任务要求. 从下列各行中提取所有含有标签字符串“label”的行，逐行照录，区分大小写。
--- --- ---
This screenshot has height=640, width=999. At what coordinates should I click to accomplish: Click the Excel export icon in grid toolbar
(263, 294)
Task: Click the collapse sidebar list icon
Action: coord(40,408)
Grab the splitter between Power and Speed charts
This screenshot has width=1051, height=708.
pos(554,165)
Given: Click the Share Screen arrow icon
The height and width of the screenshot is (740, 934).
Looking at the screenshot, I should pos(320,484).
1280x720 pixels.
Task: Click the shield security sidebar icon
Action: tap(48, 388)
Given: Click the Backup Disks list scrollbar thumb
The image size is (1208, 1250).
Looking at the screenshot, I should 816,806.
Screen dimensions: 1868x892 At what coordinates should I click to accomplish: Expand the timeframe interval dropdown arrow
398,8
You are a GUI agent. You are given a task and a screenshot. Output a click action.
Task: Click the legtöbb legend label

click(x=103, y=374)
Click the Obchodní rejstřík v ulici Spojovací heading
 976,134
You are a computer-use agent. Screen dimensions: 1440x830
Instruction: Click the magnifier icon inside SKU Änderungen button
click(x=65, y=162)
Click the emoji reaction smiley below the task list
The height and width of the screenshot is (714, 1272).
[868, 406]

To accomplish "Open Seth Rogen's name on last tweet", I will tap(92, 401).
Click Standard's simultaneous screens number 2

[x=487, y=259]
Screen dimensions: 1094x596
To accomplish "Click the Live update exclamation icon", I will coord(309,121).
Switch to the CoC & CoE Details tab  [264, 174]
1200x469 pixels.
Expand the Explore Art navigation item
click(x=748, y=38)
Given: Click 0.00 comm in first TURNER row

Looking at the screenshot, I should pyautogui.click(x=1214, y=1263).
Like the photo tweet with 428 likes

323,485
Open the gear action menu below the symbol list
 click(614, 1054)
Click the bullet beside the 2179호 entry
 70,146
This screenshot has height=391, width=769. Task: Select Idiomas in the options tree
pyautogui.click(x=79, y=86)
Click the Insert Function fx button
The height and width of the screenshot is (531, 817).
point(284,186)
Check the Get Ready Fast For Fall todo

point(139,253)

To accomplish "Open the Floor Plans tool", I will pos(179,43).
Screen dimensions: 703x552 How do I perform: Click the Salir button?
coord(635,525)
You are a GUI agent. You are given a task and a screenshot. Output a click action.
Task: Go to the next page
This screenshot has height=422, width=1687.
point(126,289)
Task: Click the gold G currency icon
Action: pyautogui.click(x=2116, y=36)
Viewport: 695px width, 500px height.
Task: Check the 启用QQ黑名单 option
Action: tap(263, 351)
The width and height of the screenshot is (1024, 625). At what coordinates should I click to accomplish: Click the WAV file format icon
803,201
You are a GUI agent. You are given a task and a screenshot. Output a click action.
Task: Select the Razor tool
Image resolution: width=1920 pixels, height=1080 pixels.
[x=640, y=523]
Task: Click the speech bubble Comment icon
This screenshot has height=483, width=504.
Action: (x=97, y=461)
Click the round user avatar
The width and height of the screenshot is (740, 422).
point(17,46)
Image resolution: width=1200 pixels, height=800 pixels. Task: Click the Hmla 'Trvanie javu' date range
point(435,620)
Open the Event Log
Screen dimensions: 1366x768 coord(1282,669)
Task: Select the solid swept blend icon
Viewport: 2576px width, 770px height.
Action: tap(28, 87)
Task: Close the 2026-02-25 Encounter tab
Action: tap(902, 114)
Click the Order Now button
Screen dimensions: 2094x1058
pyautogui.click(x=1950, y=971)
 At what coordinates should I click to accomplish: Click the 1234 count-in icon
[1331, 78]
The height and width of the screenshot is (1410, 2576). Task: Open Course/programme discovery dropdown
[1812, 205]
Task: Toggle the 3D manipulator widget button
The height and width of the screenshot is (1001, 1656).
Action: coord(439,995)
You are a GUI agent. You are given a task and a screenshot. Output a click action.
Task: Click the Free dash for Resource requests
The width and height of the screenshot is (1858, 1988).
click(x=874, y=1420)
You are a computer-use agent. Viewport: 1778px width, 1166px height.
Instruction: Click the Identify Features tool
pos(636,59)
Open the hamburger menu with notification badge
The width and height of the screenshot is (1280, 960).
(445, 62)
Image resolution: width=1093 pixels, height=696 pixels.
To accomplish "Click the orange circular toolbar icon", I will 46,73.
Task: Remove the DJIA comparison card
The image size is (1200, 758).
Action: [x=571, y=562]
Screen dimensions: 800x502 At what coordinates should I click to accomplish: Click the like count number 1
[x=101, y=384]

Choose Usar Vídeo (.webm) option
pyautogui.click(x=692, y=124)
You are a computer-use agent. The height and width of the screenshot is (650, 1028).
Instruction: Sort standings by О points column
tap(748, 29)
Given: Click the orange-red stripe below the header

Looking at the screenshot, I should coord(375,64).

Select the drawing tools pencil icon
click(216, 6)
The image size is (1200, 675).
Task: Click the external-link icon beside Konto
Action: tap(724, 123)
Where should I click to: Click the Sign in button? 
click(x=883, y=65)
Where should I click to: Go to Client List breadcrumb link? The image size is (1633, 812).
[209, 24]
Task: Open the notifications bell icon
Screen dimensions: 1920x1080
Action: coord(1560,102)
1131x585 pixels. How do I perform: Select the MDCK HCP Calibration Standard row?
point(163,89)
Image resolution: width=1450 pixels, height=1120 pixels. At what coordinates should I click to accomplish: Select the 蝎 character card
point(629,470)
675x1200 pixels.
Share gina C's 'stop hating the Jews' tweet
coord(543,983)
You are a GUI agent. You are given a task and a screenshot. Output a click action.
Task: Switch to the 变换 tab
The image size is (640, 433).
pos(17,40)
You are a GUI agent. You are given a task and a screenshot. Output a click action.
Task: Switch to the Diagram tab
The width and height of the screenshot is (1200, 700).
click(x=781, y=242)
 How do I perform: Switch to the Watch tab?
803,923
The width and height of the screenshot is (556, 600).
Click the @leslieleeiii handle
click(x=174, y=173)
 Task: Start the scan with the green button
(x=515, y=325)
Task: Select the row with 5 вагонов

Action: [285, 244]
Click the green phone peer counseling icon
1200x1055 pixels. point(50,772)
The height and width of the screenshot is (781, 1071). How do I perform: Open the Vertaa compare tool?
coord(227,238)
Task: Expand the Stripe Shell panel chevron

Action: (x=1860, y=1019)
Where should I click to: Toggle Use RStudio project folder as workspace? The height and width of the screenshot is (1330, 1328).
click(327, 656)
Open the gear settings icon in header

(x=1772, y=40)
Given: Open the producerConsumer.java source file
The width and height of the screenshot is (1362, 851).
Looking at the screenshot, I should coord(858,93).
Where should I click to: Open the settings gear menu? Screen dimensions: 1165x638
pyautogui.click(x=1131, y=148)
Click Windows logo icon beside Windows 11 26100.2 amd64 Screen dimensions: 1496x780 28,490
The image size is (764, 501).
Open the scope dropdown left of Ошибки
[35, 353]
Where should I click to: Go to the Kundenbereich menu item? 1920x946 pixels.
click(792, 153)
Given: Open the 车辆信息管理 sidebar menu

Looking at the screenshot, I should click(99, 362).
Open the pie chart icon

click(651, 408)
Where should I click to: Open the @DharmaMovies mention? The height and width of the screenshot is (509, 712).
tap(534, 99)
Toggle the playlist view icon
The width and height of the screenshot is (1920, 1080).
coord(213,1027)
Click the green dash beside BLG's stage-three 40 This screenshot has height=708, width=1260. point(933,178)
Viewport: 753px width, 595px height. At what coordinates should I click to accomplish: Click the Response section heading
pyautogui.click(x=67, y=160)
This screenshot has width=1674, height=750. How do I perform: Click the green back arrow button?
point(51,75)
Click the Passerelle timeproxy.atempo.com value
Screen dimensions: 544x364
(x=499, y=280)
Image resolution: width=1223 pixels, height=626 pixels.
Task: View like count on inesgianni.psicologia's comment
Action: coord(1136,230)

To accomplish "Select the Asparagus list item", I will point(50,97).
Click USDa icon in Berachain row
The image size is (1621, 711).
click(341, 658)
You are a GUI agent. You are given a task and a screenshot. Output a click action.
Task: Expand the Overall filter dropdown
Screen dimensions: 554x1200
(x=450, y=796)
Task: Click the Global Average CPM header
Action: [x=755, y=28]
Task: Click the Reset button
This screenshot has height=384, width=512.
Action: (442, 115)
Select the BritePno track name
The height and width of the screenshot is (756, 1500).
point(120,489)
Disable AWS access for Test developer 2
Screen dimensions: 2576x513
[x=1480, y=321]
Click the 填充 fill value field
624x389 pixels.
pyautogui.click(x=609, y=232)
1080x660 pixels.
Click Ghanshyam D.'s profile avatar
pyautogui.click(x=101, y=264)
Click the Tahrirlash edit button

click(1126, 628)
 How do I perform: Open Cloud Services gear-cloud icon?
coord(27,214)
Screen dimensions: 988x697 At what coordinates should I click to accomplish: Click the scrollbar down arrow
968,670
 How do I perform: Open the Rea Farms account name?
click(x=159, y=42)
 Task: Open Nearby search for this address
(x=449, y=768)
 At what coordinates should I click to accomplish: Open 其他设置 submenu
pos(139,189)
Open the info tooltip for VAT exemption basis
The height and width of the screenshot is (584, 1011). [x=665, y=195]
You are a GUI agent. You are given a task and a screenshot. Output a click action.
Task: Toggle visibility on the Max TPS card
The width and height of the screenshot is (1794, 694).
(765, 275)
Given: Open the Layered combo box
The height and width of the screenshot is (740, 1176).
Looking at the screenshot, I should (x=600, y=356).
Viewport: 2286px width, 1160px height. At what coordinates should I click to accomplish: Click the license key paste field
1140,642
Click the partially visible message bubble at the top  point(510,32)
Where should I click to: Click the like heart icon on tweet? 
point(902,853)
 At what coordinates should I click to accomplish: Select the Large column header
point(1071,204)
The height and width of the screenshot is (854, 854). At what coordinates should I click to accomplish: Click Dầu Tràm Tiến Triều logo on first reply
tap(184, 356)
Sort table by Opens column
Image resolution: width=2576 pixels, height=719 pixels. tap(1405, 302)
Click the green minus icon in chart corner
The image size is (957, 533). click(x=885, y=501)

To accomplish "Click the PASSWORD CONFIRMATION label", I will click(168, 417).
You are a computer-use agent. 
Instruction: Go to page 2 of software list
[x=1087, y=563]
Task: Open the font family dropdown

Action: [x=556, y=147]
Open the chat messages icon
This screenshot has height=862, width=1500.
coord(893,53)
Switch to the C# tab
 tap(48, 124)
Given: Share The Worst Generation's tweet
--- --- ---
完整答案.
Task: Click the legtöbb legend label
To accomplish "Click the PASSWORD CONFIRMATION label", I will click(168, 417).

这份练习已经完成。